Using -maxrregcount does not increases local memory usage?

I have a kernel using 12 registers.

To achieve optimal performance for a Cuda 1.1 card i need 10 registers.

So i changed 6 int variables to short and used the -maxrregcount 10 command to limit them.

PTX information says it works, but there is no allocated local memory visible?

Using 6 int’s:

without limit

ptxas info    : Used 12 registers, 40+16 bytes smem, 8 bytes cmem[1]

with limit

ptxas info    : Used 10 registers, 4+0 bytes lmem, 40+16 bytes smem, 8 bytes cmem[1]

Using 6 short’s:

without limit

ptxas info    : Used 12 registers, 40+16 bytes smem, 8 bytes cmem[1]

with limit:

ptxas info    : Used 10 registers, 40+16 bytes smem, 8 bytes cmem[1]

Where did those 2 registers go ?

The compiler might be able to re-compute a value it would have held in a register if one were available.

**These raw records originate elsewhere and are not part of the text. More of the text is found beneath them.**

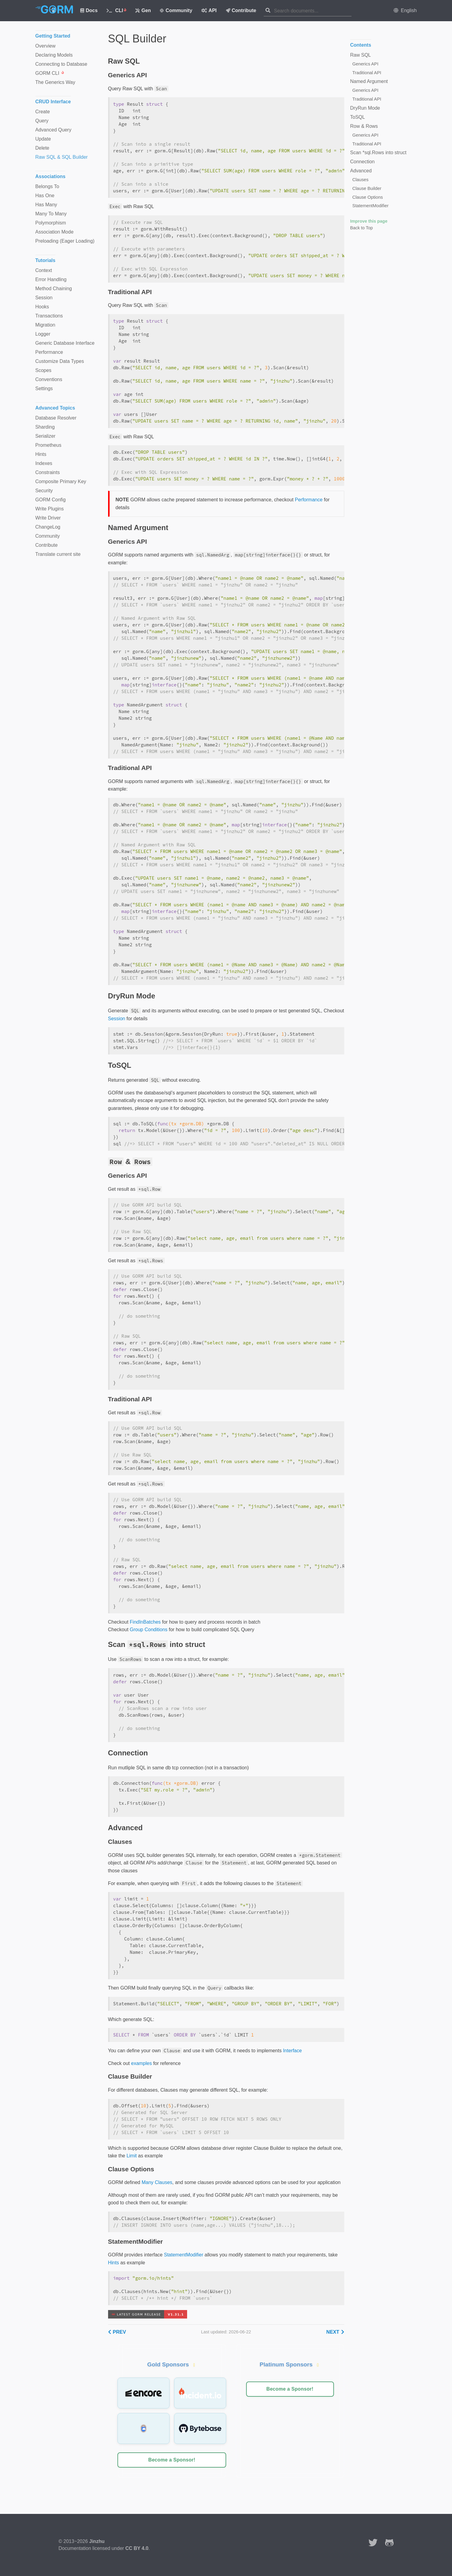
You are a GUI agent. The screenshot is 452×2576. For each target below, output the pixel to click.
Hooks (42, 306)
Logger (43, 334)
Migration (45, 324)
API (208, 10)
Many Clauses (157, 2182)
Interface (292, 2050)
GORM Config (50, 499)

If you don’t want to rely on second-guessing, you can find out yourself using [font=“Courier New”]cuobjdump -sass[/font].

Since spilling registers can be pretty expensive, when you squeeze the register allocation with -maxrregcount the compiler will first try to recompute values to save on registers for temporaries, as tera points out. So you are trading in reduced register usage for increased dynamic instruction count. Therefore the resulting code may or may not be faster.

If you squeeze the register allocation even more, you will get register spilling eventually. As tera recommends, look at the disassembly from cuobjdump if you want to see all the gory details.

Thanks for those answers, did not knew that the compiler could recompute values.
Right now I don’t have the time for cuobjdump, but i flew over the nvidia pdf about it, and it looks promising.